| DIRECTIONS |
Begin at the line where "Image resolution: width=748" appears and reproduce exactly every line through the end of the data below, both included, skipping pictures.

| EXERCISE MATERIALS |
+--
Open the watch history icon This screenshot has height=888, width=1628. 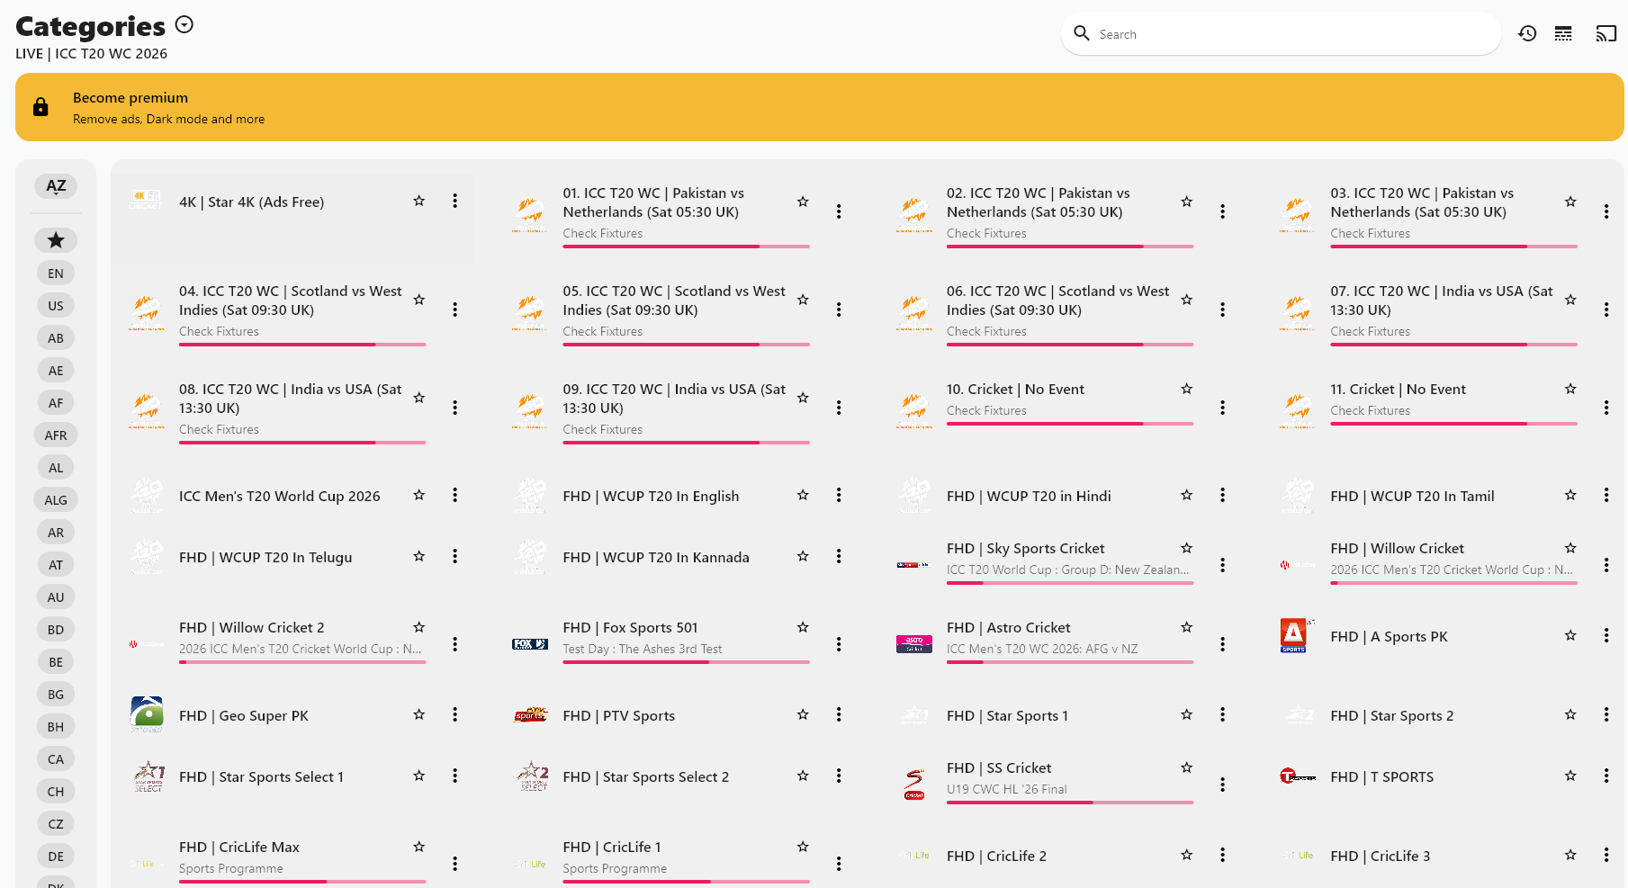[x=1527, y=33]
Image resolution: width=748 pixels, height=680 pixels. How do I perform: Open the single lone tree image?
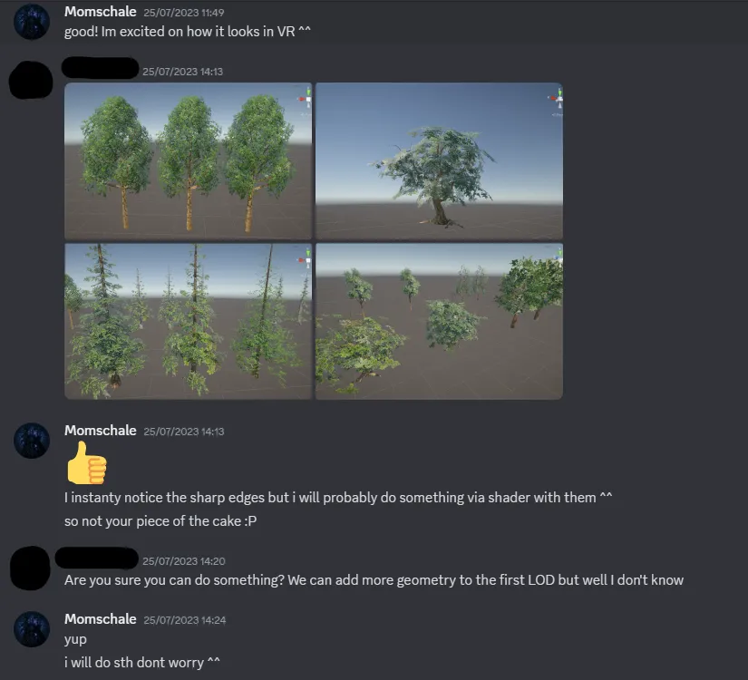[x=439, y=160]
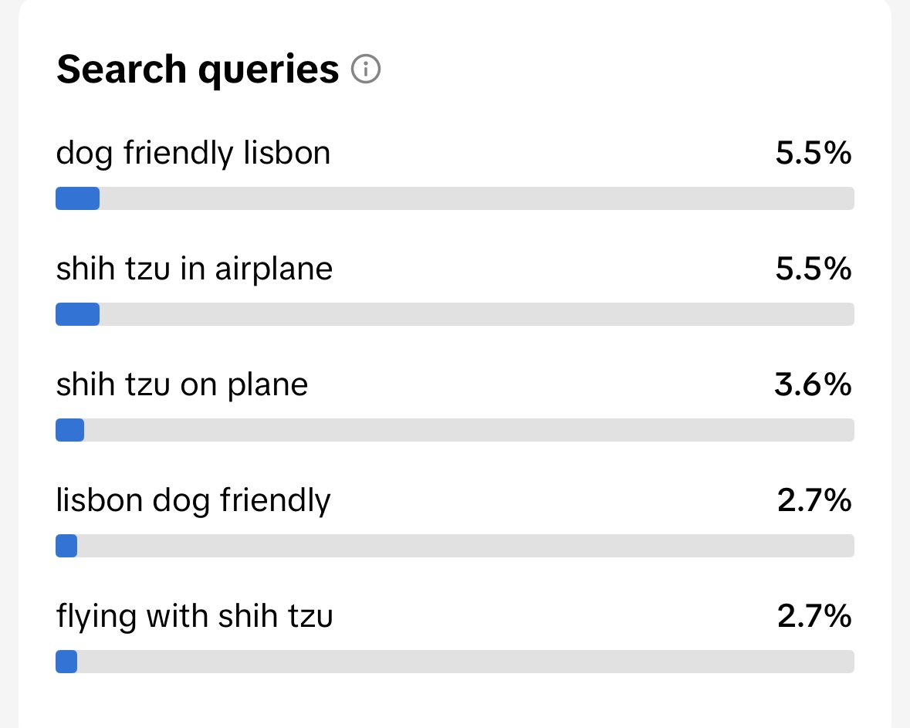Click the lisbon dog friendly progress bar
The height and width of the screenshot is (728, 910).
455,546
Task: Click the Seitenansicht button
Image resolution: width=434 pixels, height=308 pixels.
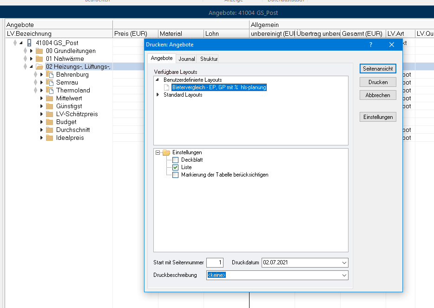Action: point(378,69)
+--
| SOLUTION TO THIS TASK |
Image resolution: width=748 pixels, height=680 pixels. How do I perform: Open the single lone tree image?
[x=439, y=160]
Click the lisbon dog friendly progress bar
The height and width of the screenshot is (728, 910).
455,546
Task: Click the Seitenansicht button
Image resolution: width=434 pixels, height=308 pixels.
Action: point(378,69)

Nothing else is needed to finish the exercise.